● Try it
Retype the full set of data, character for character.

(Saved data entries)
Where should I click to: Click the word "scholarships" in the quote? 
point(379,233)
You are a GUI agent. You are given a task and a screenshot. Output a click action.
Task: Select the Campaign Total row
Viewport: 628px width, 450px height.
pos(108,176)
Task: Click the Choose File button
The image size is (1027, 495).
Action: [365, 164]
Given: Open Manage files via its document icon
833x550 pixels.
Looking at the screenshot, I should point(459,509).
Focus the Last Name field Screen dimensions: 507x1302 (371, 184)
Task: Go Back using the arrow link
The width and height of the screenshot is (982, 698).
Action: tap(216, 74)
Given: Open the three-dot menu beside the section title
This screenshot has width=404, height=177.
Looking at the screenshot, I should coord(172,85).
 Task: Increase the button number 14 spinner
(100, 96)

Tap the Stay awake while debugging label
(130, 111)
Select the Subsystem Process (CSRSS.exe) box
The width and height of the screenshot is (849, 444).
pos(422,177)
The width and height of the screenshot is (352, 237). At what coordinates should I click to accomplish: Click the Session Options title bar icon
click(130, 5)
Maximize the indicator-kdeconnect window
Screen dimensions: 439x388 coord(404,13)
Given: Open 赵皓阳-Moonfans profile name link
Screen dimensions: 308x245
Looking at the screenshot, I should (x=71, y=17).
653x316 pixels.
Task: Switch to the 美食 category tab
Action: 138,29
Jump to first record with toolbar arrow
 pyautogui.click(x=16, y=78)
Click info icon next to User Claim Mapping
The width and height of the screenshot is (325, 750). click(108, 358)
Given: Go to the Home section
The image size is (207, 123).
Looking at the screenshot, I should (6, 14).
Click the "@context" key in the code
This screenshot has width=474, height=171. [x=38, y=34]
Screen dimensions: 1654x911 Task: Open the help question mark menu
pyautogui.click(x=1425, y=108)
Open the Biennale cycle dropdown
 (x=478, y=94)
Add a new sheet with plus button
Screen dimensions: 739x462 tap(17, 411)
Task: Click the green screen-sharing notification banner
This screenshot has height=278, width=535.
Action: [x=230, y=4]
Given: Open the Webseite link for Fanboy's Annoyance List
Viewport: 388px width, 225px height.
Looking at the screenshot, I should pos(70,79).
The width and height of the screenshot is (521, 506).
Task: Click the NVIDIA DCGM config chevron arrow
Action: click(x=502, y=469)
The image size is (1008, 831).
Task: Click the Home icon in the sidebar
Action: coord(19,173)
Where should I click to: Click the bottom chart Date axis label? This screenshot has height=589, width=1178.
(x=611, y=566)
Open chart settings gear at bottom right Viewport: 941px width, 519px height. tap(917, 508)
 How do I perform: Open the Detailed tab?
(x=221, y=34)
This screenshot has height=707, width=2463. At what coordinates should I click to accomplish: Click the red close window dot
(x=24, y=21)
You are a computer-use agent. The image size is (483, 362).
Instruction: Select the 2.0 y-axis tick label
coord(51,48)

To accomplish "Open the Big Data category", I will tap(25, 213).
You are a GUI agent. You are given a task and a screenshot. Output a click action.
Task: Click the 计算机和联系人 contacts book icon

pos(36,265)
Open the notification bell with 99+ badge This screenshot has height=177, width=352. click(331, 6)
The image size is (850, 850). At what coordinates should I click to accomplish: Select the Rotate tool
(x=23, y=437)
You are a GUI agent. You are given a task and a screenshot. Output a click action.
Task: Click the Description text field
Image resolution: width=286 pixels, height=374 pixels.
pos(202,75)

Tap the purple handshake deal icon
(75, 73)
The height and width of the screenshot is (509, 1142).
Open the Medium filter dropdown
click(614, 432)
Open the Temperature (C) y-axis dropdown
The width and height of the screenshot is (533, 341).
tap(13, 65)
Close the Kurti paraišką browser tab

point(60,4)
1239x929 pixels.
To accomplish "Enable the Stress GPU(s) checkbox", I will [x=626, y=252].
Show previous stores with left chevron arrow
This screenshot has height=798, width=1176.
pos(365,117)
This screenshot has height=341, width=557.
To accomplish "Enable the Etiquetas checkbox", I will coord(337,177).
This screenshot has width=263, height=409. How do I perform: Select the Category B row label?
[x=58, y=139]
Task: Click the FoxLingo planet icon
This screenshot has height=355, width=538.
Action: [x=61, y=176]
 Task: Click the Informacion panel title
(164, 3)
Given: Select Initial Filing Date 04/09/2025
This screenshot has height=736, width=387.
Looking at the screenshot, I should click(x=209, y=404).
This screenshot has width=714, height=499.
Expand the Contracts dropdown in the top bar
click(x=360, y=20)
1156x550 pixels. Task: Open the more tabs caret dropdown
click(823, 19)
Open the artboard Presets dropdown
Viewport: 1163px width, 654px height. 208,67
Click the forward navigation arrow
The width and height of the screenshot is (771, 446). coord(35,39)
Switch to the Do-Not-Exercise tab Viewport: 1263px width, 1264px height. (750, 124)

● Result
Where should I click to: Click the word "scholarships" in the quote? 
point(379,233)
You are a GUI agent. You are given a task and a screenshot. Output a click action.
Task: Select the Campaign Total row
Viewport: 628px width, 450px height.
pos(108,176)
Task: Click the Choose File button
The image size is (1027, 495).
Action: [365, 164]
Given: Open Manage files via its document icon
833x550 pixels.
Looking at the screenshot, I should point(459,509).
Focus the Last Name field Screen dimensions: 507x1302 (371, 184)
Task: Go Back using the arrow link
The width and height of the screenshot is (982, 698).
Action: tap(216, 74)
Given: Open the three-dot menu beside the section title
This screenshot has width=404, height=177.
Looking at the screenshot, I should coord(172,85).
 Task: Increase the button number 14 spinner
(100, 96)

Tap the Stay awake while debugging label
(130, 111)
Select the Subsystem Process (CSRSS.exe) box
The width and height of the screenshot is (849, 444).
pos(422,177)
The width and height of the screenshot is (352, 237). At what coordinates should I click to accomplish: Click the Session Options title bar icon
click(130, 5)
Maximize the indicator-kdeconnect window
Screen dimensions: 439x388 coord(404,13)
Given: Open 赵皓阳-Moonfans profile name link
Screen dimensions: 308x245
Looking at the screenshot, I should (x=71, y=17).
653x316 pixels.
Task: Switch to the 美食 category tab
Action: 138,29
Jump to first record with toolbar arrow
 pyautogui.click(x=16, y=78)
Click info icon next to User Claim Mapping
The width and height of the screenshot is (325, 750). click(108, 358)
Given: Go to the Home section
The image size is (207, 123).
Looking at the screenshot, I should (6, 14).
Click the "@context" key in the code
This screenshot has width=474, height=171. [x=38, y=34]
Screen dimensions: 1654x911 Task: Open the help question mark menu
pyautogui.click(x=1425, y=108)
Open the Biennale cycle dropdown
 (x=478, y=94)
Add a new sheet with plus button
Screen dimensions: 739x462 tap(17, 411)
Task: Click the green screen-sharing notification banner
This screenshot has height=278, width=535.
Action: [x=230, y=4]
Given: Open the Webseite link for Fanboy's Annoyance List
Viewport: 388px width, 225px height.
Looking at the screenshot, I should pos(70,79).
The width and height of the screenshot is (521, 506).
Task: Click the NVIDIA DCGM config chevron arrow
Action: click(x=502, y=469)
The image size is (1008, 831).
Task: Click the Home icon in the sidebar
Action: coord(19,173)
Where should I click to: Click the bottom chart Date axis label? This screenshot has height=589, width=1178.
(x=611, y=566)
Open chart settings gear at bottom right Viewport: 941px width, 519px height. tap(917, 508)
 How do I perform: Open the Detailed tab?
(x=221, y=34)
This screenshot has height=707, width=2463. At what coordinates should I click to accomplish: Click the red close window dot
(x=24, y=21)
You are a computer-use agent. The image size is (483, 362).
Instruction: Select the 2.0 y-axis tick label
coord(51,48)

To accomplish "Open the Big Data category", I will tap(25, 213).
You are a GUI agent. You are given a task and a screenshot. Output a click action.
Task: Click the 计算机和联系人 contacts book icon

pos(36,265)
Open the notification bell with 99+ badge This screenshot has height=177, width=352. click(331, 6)
The image size is (850, 850). At what coordinates should I click to accomplish: Select the Rotate tool
(x=23, y=437)
You are a GUI agent. You are given a task and a screenshot. Output a click action.
Task: Click the Description text field
Image resolution: width=286 pixels, height=374 pixels.
pos(202,75)

Tap the purple handshake deal icon
(75, 73)
The height and width of the screenshot is (509, 1142).
Open the Medium filter dropdown
click(614, 432)
Open the Temperature (C) y-axis dropdown
The width and height of the screenshot is (533, 341).
tap(13, 65)
Close the Kurti paraišką browser tab

point(60,4)
1239x929 pixels.
To accomplish "Enable the Stress GPU(s) checkbox", I will [x=626, y=252].
Show previous stores with left chevron arrow
This screenshot has height=798, width=1176.
pos(365,117)
This screenshot has height=341, width=557.
To accomplish "Enable the Etiquetas checkbox", I will coord(337,177).
This screenshot has width=263, height=409. How do I perform: Select the Category B row label?
[x=58, y=139]
Task: Click the FoxLingo planet icon
This screenshot has height=355, width=538.
Action: [x=61, y=176]
 Task: Click the Informacion panel title
(164, 3)
Given: Select Initial Filing Date 04/09/2025
This screenshot has height=736, width=387.
Looking at the screenshot, I should click(x=209, y=404).
This screenshot has width=714, height=499.
Expand the Contracts dropdown in the top bar
click(x=360, y=20)
1156x550 pixels. Task: Open the more tabs caret dropdown
click(823, 19)
Open the artboard Presets dropdown
Viewport: 1163px width, 654px height. 208,67
Click the forward navigation arrow
The width and height of the screenshot is (771, 446). coord(35,39)
Switch to the Do-Not-Exercise tab Viewport: 1263px width, 1264px height. (750, 124)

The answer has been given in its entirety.